Obsolescenza programmata e ecosostenibilità

Chi non ha pensato almeno una volta nella vita che certi prodotti si rompono un po’ troppo spesso? Forse non è un caso, anzi. Fin dagli anni Trenta del secolo scorso in America per cercare di risollevare i consumi colpiti dalla Grande Depressione l’economista Bernard London propose in un suo scritto, “La fine della depressione attraverso l’obsolescenza pianificata” , di stabilire per legge una “obsolescenza” dei prodotti così che fosse necessario effettuare acquisti di sostituzione che avrebbero stimolato la ripresa. La proposta di London non si sarebbe dovuto tradurre in una misura “una tantum” ma una politica continuativa che avrebbe garantito, tra l’altro, nuovi introiti fiscali allo stato.

London, bontà sua, proponeva che la durata dei prodotti potesse essere accordata all’andamento del ciclo economico in modo da svolgere una funzione anticiclica (prodotti di più lenta obsolescenza avrebbero evitato di surriscaldare troppo l’economia in periodi di espansione, mentre un’obsolescenza più rapida avrebbe sostenuto i consumi in fasi di contrazione), ma non se ne fece mai nulla, ma ormai il vaso di Pandora era stato scoperchiato.

Pochi anni (nel 1935) dopo la DuPont inventava la prima fibra sintetica, il nylon, che venne utilizzata per creare calze da donna più resistenti di quelle in seta. Essendo però praticamente indistruttibili, queste calze rischiavano di non venir cambiate mai così la stessa DuPont “fragilizzò” la nuova fibra, di fatto introducendo una obsolescenza pianificata delle sue calze come ricorda anche l’economista francese Serge Latouche (sostenitore della teoria della “decrescita felice”) nel suo libro “Usa e getta. Le follie dell’obsolescenza programmata” (Bollati Boringhieri).

 

Ma già dieci anniprima, nel 1924, il Phoebus Cartel, lobby dei principali produttori europei e americani di lampadine a incandescenza (cartello sciolto nel 1939 per lo scoppio della Seconda Guerra Mondiale), aveva imposto uno standard tecnico per omologare la produzione, con un limite di 1.000 ore di durata di ogni lampadina, definita come una “ragionevole aspettativa di vita, ottimale per la maggior parte delle lampadine”, che qualcuno ritiene possa essere considerato il precursore del concetto di “obsolescenza programmata”

 

Sospetto più che legittimo visto che in California, nella caserma dei vigili del fuoco di Livermore-Pleasanton, una comune lampadina da 4 watt, la “Centennial Light”è accesa dal 1901 pressoché ininterrottamente (salvo brevi pause dovute ad alcuni trasporti della lampadina in diverse sedi dei vigili del fuoco).

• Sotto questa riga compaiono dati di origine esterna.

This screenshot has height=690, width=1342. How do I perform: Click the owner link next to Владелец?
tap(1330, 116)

Considerando che un anno è costituito da 8.760 ore circa, la lampadina in questione è “sopravvissuta” per quasi un milione di ore, ossia mille volte la “ragionevole aspettativa di vita” sopra ricordata.

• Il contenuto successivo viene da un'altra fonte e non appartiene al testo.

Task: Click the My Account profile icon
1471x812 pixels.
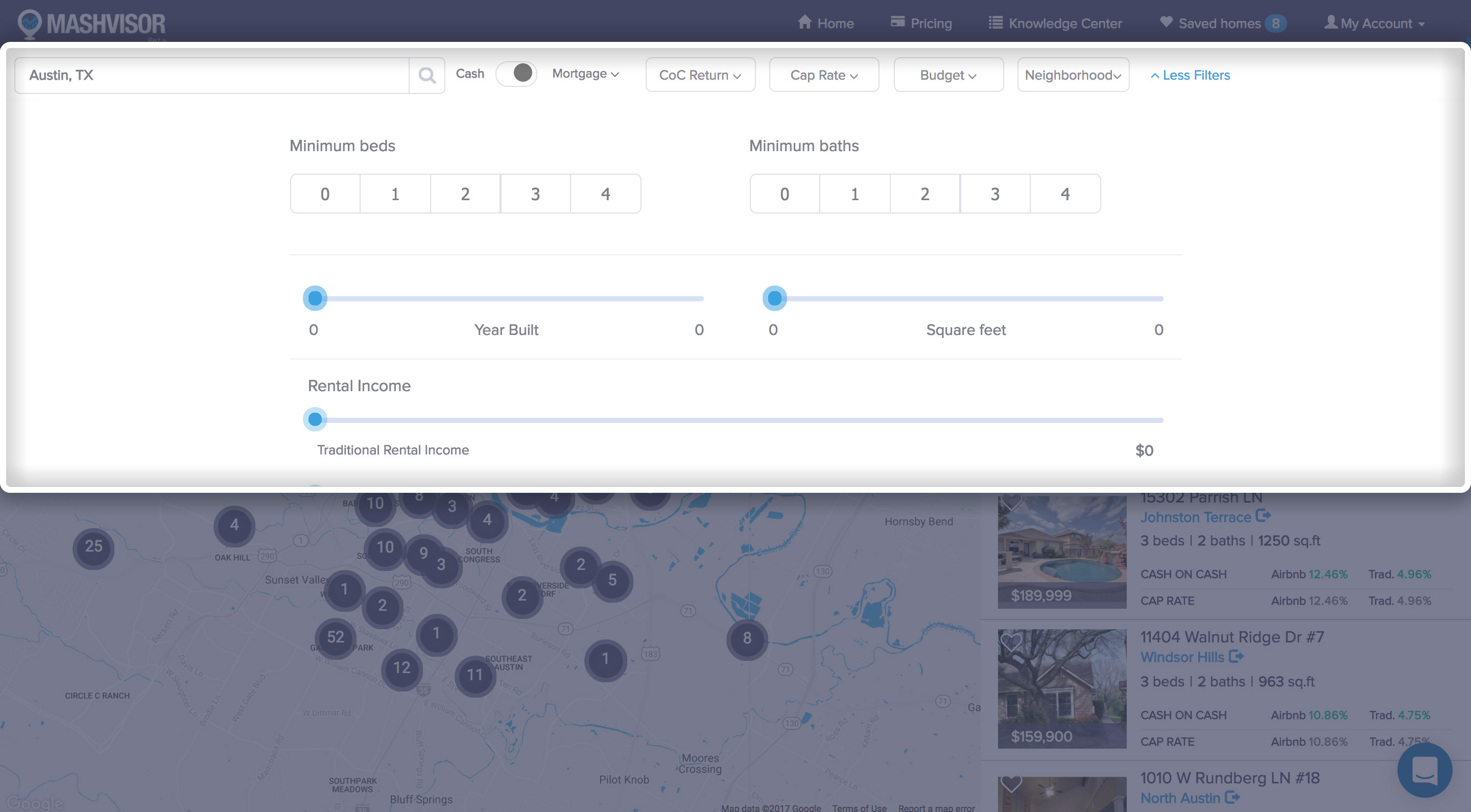Action: tap(1330, 22)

In epoca più recente all’obsolescenza programmata per motivi “tecnici” si è andata ampiamente sostituendo un’obsolescenza indotta da fenomeni di moda e di continua innovazione dei prodotti: chi di voi usa ancora un computer dei primi anni Novanta o un cellulare di tre anni or sono, che pure probabilmente sarebbero tuttora in grado di funzionare? In questi casi tuttavia gli economisti parlano di “obsolescenza percepita” o “obsolescenza simbolica”. Programmata, percepita o simbolica che sia, l’obsolescenza se eccessivamente rapida può produrre due conseguenze ugualmente sgradevoli: anzitutto tende ad incrementare i rifiuti del mondo occidentale, contribuendo a inquinare il pianeta.

In secondo luogo chi ha comprato un prodotto che si è “guastato” o è finito “fuori moda” dopo poco tempo, difficilmente morirà dalla voglia di tornare ad acquistarne un altro dallo stesso produttore e sarà più facilmente tentato dall’offerta di qualche suo concorrente. O magari, in tempi di crisi, sarà tentato da tornare a farselo riparare prima di buttarlo via: sembra incredibile ma i nostri nonni e persino i nostri padri la consideravano una pratica normale. Come cambia il mondo, vero?